Although the results of the proposed model demonstrate high performance, a number of limitations should be acknowledged to draw an objective picture of its generalizability and applicability in practice. To start with, the Skin Cancer: Malignant vs. Benign dataset involved in this paper does not contain the essential metadata information, i.e., patient demographics, the skin type according to the Fitzpatrick scale, and anatomical distribution of the lesions. Such a lack of contextual information can lead to biases in the dataset because the model will probably be trained on overrepresented skin tones and lesion types. It may limit its applicability and accuracy to diagnose lesions of minority groups or rare dermatopathological manifestations of diseases and may hence be less representative and inclusive in real practice. Additionally, the selected and standardized character of the set does not accurately represent all variability in clinical practice.

Moreover, there still exist some issues of deployment. In practice, inconsistencies in the collection of images, e.g., sunlight, different cameras, artifacts like strands of hair, blotches of ink, or irregular skin texture, can have a negative impact on the behavior of the model, but are not usually present in a curated dataset. Unless further domain adaptation or model retraining is carried out, such factors may undermine the reliability of predictions. Additionally, although the hyperparameter tuning that uses SSO displayed a large increase in model accuracy, there is a high cost of computation involved. SSO is iterative and population-based and requires large processing resources and time to complete; therefore, it is less suitable in settings with limited resources or in real-time applications. These limitations provide directions for future work that may solve the issues that they represent by including more demographically diverse datasets, validating their models in practical clinical settings, and investigating more efficient or lightweight optimization approaches to enable greater and more equitable deployment.

5. Conclusion

In conclusion, advances in deep learning techniques aid in the diagnosis of skin illnesses, particularly skin cancer. The suggested model takes a systematic approach to preprocessing dermoscopic images, including noise reduction, resizing, and color normalizing procedures. This may enhance image quality. A variety of CNNs, including VGG-19, DenseNet-201, ResNet-50, and MobileNet-V2, were used to classify skin lesions as malignant or benign. Salp Swarm Optimization (SSO) was used to fine-tune hyperparameters such as learning rates and batch sizes, resulting in dramatically improved diagnostic accuracy for these models. The best-performing model, MobileNetV2 with SSO, achieved 94% accuracy, a precision of 0.93 for malignant patients, and a recall of 0.96. This indicates that the model is on track for practical usage in skin disease diagnostic applications.

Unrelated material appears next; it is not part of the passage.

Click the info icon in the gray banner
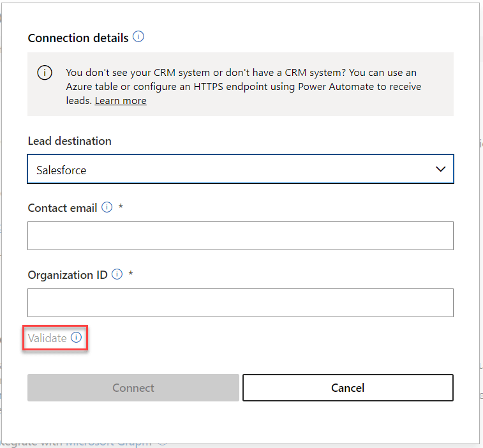483x448 pixels. pos(45,72)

Several directions for future research can be explored.

First, extending the dataset to include more various skin types, patient types, and demographic features would help the model generalize and be more effective in a wider range of clinical contexts. Second, more complex optimization techniques, such as merging neural network topologies and evolutionary algorithms, could improve the model's performance.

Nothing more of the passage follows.